Pakistan provincial initiative

The People's Primary Healthcare Initiative KP (PPHI), also known as Khyber Pakhtunkhwa Health Programme, aims to enhance primary healthcare services at the grassroots level in Khyber Pakhtunkhwa province, Pakistan. Its primary objective is to improve healthcare accessibility and outcomes for patients in the province.

== Features ==
The People's Primary Healthcare Initiative (PPHI) in Khyber Pakhtunkhwa and other parts of the country was established in response to a World Bank report based on the World Health Organization's health model. It focuses on shifting the healthcare system from primarily curative approaches to a more preventive and promotive model of care.

The provincial government awarded contracts to the non-governmental organisations to manage BHUs by improving presence of staff, equipment and medicines. The organisations act as consultants, as they receive the total budget of the districts and fill vacant posts and make prompt purchases of medicines, equipments etc. to insure that patients get treatment. The programme offers grant incentives to doctors and other healthcare staff by attracting them to serve in the rural and remote areas of the province.
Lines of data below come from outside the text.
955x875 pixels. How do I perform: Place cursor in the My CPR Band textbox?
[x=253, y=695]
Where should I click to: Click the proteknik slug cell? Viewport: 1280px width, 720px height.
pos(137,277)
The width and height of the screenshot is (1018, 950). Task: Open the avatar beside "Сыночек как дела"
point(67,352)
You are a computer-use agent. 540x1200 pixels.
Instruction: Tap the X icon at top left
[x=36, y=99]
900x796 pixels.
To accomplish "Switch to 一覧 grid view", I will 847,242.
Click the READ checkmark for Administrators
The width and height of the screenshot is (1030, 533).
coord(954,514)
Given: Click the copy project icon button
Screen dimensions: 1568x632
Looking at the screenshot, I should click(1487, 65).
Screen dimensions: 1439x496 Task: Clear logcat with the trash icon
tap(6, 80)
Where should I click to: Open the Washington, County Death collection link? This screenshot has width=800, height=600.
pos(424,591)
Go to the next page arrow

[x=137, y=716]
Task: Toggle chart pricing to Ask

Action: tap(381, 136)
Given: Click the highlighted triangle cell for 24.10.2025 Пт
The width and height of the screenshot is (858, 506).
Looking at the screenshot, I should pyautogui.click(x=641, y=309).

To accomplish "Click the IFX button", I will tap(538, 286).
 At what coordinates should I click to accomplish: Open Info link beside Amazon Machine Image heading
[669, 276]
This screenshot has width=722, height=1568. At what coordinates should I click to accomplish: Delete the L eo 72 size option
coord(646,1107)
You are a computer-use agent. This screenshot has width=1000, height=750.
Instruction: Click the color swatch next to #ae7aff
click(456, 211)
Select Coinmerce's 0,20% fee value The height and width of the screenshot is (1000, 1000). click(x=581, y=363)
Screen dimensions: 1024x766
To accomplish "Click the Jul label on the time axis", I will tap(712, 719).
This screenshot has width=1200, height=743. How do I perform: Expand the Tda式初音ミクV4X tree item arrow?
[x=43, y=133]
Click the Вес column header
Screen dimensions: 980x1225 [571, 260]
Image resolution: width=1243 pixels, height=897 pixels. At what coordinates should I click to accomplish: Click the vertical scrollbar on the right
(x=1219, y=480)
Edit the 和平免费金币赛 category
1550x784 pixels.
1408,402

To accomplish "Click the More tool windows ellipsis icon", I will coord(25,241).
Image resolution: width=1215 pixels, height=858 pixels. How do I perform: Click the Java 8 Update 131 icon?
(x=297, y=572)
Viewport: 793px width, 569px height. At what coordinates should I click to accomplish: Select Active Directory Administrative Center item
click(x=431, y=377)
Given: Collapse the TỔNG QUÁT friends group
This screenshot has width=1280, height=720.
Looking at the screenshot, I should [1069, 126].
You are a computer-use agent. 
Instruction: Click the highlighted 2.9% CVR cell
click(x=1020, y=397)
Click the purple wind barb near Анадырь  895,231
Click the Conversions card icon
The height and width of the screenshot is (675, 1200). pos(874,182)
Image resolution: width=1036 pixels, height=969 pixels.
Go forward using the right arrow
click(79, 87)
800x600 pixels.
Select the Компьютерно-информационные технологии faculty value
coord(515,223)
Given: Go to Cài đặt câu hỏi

In Khyber-Pakhtunkhwa (K-P), the management of primary healthcare infrastructure was transferred to the Sarhad Rural Support Programme (SRSP) from 2007 to 2016. There are over 625 basic health units (BHU's) across Khyber Pakhtunkhwa and in agencies of the Federally Administered Tribal Areas (FATA).

In 2016 a legal and administrative disagreement arose between the PTI lead Provincial Government and the Sarhad Rural Support Programme (SRSP). It was decided that the programme would devolve back to the administrative control of the Health Department.